Площадь была проникнута жуткой конкретностью сна. Напротив, в юго-восточном ее углу, он увидел свою мастерскую: свою фамилию, намалеванную большими грязно-белыми лупящимися буквами по кирпичу над карнизом: «У. О. Гант. Памятники, могильные плиты, кладбищенские принадлежности». Это был словно снящийся ад, когда человек видит собственное имя, горящее в гроссбухе Сатаны; это было словно снящаяся смерть, когда тот, кто пришел на похороны, видит в гробу самого себя, или же, присутствуя на казни, понимает, что вешают его.
В трамвай тяжело влез сонный негр, истопник из гостиницы «Мейнор», и устроился на одном из задних сидений, отведенных для людей с его цветом кожи. Через секунду он начал легонько похрапывать, раздувая толстые губы.
В восточном конце площади по ступеням городской ратуши медленно спустился Большой Билл Месслер, не застегнув до конца жилета на перепоясанном брюхе, и с деревенской неторопливостью звучно зашагал по металлически холодному тротуару. Фонтан, охваченный толстым браслетом льда, в четверть силы струил тонкую простыню льдисто-голубой воды.
Трамваи один за другим, полязгивая, занимали свои исходные позиции, вагоновожатые притоптывали ногами и переговаривались, выдыхая пар. Город начинал оживать. Рядом с ратушей над своими повозками спали пожарные — за запертой дверью стучали по дереву большие копыта.

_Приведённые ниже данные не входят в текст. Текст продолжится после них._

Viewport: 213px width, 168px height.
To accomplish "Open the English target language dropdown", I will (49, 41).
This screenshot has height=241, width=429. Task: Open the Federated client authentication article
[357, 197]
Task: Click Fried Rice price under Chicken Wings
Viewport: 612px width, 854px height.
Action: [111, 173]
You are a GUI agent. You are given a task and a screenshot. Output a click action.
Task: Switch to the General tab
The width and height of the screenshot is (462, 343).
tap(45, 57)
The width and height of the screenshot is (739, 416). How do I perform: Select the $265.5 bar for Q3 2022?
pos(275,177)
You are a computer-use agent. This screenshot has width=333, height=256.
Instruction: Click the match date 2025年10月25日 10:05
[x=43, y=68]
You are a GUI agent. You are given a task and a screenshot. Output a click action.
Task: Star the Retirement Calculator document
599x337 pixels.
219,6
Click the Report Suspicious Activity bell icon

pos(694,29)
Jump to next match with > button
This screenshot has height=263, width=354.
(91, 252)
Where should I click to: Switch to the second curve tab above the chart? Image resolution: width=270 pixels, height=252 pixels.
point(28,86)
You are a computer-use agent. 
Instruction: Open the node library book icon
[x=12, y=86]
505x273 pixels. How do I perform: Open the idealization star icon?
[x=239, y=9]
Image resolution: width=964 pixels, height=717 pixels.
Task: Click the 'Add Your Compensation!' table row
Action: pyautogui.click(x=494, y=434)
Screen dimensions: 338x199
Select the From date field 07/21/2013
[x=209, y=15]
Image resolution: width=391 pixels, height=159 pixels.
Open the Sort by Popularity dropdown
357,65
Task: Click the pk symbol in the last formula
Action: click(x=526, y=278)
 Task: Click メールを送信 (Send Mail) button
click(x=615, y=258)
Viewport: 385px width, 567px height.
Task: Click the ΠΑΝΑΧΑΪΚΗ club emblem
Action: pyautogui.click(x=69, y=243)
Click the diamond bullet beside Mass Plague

В восточном конце площади перед ратушей загрохотала подвода — старый конь, приседая на задние ноги, осторожно спускался к ломовой бирже по булыжнику кривого переулка, который отделял мастерскую Ганта от биржи и «каталажки». Когда трамвай возобновил свой путь на восток, Ганту в этом переулке на мгновение открылся вид на Негритянский квартал. Над убогими крышами, как страусовые перья, поднимались десятки струек дыма.
Трамвай быстро покатил вниз по Академи-стрит, повернул на Айви-стрит там, где верхний край Негритянского квартала круто вторгался из оврага в обитель белых, и двинулся на север по улице, окаймленной с одной стороны закопченными оштукатуренными домиками, а с другой — величественной дубовой рощей, в глубине которой уныло высился обветшавший и заброшенный «Пансион для благородных девиц» старого профессора Боумена. Трамвай снова повернул и остановился на вершине холма на углу Вудсон-стрит перед огромным, холодным, деревянным пустым сараем гостиницы «Айви», которая так себя и не окупила.